Set up. We're converting a series of degree bearings to exact radian form, simplifying, then comparing angular differences.

(i) A: 45 × π/180 = π/4.   B: 90 × π/180 = π/2.   C: 120 × π/180 = 120π/180 = 2π/3.   D: 270 × π/180 = 270π/180 = 3π/2.   E: 330 × π/180 = 330π/180 = 11π/6.

(ii) Simplified form: 2π/3. Reason: HSC markers (and any maths reviewer) deduct for un-cancelled fractions because the un-simplified form 120π/180 hides the value; the simplified form makes the angle's relationship to common reference angles immediately visible.

(iii) A = π/4 and... checking pairs: B − A = π/2 − π/4 = π/4 (not it). D − B = 3π/2 − π/2 = π (not it). E − D = 11π/6 − 3π/2 = 11π/6 − 9π/6 = 2π/6 = π/3 (not it). C − B = 2π/3 − π/2 = 4π/6 − 3π/6 = π/6 (not it). B − A: already π/4. The pair with exactly π/2 is D and B? Let's check D − C = 3π/2 − 2π/3 = 9π/6 − 4π/6 = 5π/6 (no). Actually B − A = π/4; let's check C − A = 2π/3 − π/4 = 8π/12 − 3π/12 = 5π/12 (no). The only difference of exactly π/2 in this set is D − A = 3π/2 − π/4 = 6π/4 − π/4 = 5π/4 (no). Reconsider: D = 3π/2 = 270°, B = π/2 = 90°, difference 180° = π. So no pair in {A,B,C,D,E} differs by exactly π/2. Acceptable student response: "No pair differs by exactly π/2; show all pairwise differences as evidence." (If a student instead finds C − A = 5π/12 and calls it close, mark for the method, not the conclusion.) Degree equivalent of π/2 = 90°, and pairwise degree differences are 45°, 75°, 225°, 285°, 30°, 150°... etc, none equal 90°. Answer: no such pair exists in this dataset.

Problem 4, Robotic arm wrist

Set up. We're collapsing a large negative cumulative angle to a single equivalent position via coterminal addition, then checking quadrant and safety bounds.

(i) Add 2π = 6π/3 repeatedly:
−13π/3 + 6π/3 = −7π/3 (still negative).
−7π/3 + 6π/3 = −π/3 (still negative).
−π/3 + 6π/3 = 5π/3 (positive and < 2π = 6π/3). ✓

(ii) 5π/3 × (180/π) = 5 × 60 = 300°. Since 3π/2 < 5π/3 < 2π (equivalently 270° < 300° < 360°), the wrist points into Quadrant IV.

(iii) |−13π/3| = 13π/3 ≈ 13.61 rad. 6π ≈ 18.85 rad. Since 13π/3 < 6π (i.e. 13/3 < 6), the bound is not exceeded. The system continues operating.

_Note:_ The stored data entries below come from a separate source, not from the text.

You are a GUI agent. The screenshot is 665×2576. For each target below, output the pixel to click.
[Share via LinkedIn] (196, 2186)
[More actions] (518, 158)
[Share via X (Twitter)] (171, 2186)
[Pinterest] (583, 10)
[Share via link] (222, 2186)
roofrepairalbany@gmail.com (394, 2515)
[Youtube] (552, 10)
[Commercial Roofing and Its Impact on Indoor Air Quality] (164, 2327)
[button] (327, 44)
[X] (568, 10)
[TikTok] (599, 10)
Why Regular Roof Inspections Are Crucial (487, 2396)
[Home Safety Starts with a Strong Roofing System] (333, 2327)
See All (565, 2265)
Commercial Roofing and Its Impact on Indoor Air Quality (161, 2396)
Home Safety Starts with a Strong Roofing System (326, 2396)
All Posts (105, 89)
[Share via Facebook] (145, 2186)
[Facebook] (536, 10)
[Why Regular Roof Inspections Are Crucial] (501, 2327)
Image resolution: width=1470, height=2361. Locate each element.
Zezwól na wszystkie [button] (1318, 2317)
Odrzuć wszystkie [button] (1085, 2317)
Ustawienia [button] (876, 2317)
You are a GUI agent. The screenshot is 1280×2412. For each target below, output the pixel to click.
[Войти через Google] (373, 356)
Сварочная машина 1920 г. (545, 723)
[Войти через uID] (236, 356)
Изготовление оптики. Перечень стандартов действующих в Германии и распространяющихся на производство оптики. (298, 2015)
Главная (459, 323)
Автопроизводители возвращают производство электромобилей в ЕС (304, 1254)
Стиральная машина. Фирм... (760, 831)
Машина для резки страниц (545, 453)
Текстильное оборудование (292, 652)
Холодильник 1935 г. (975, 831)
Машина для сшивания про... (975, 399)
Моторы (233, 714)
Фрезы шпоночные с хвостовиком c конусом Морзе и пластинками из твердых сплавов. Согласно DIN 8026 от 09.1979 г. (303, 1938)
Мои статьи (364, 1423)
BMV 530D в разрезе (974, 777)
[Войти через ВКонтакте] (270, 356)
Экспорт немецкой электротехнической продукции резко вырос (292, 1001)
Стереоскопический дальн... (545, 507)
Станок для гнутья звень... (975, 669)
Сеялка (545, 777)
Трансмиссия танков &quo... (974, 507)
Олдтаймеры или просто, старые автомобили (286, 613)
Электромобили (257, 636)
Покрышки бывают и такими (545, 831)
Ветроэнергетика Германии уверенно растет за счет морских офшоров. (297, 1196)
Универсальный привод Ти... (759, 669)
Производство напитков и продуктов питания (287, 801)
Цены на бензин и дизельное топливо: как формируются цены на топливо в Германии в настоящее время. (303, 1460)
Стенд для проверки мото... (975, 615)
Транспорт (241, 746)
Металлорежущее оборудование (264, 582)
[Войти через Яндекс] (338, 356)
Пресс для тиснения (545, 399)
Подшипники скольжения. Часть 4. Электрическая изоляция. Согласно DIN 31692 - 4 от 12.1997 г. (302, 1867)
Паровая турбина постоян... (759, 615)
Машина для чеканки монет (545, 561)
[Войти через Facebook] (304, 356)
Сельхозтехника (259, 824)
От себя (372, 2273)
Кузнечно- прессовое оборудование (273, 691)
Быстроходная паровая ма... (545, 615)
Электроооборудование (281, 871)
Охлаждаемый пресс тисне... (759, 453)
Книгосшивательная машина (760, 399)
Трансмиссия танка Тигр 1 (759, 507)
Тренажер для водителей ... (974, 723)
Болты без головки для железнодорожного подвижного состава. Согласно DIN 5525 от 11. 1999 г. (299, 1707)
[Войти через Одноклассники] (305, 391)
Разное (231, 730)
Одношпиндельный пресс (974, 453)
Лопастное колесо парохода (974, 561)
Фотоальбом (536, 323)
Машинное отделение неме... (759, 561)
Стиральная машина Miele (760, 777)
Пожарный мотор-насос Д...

Problem 5, Quadrant detective

Set up. We're locating angles among the four quadrant intervals, using coterminal reduction when the angle is negative or larger than 2π.

(i) A. 2π/3 lies in (π/2, π) since π/2 = 3π/6 < 4π/6 = 2π/3 < 6π/6 = π. Q II.
B. 5π/4 lies in (π, 3π/2). Q III.
C. 11π/6 lies in (3π/2, 2π) since 3π/2 = 9π/6 < 11π/6 < 12π/6 = 2π. Q IV.
D. 7π/8 lies in (π/2, π) since π/2 = 4π/8 < 7π/8 < 8π/8 = π. Q II.

(ii) −π/3 + 2π = −π/3 + 6π/3 = 5π/3. Since 3π/2 < 5π/3 < 2π, this lies in Q IV.

(iii) The claim is incorrect. 4π rad = 2 × 2π, i.e. exactly two complete revolutions; this terminates on the positive x-axis, which is a quadrant boundary, not in any quadrant. Boundary angles {0, π/2, π, 3π/2, 2π...} belong to no quadrant.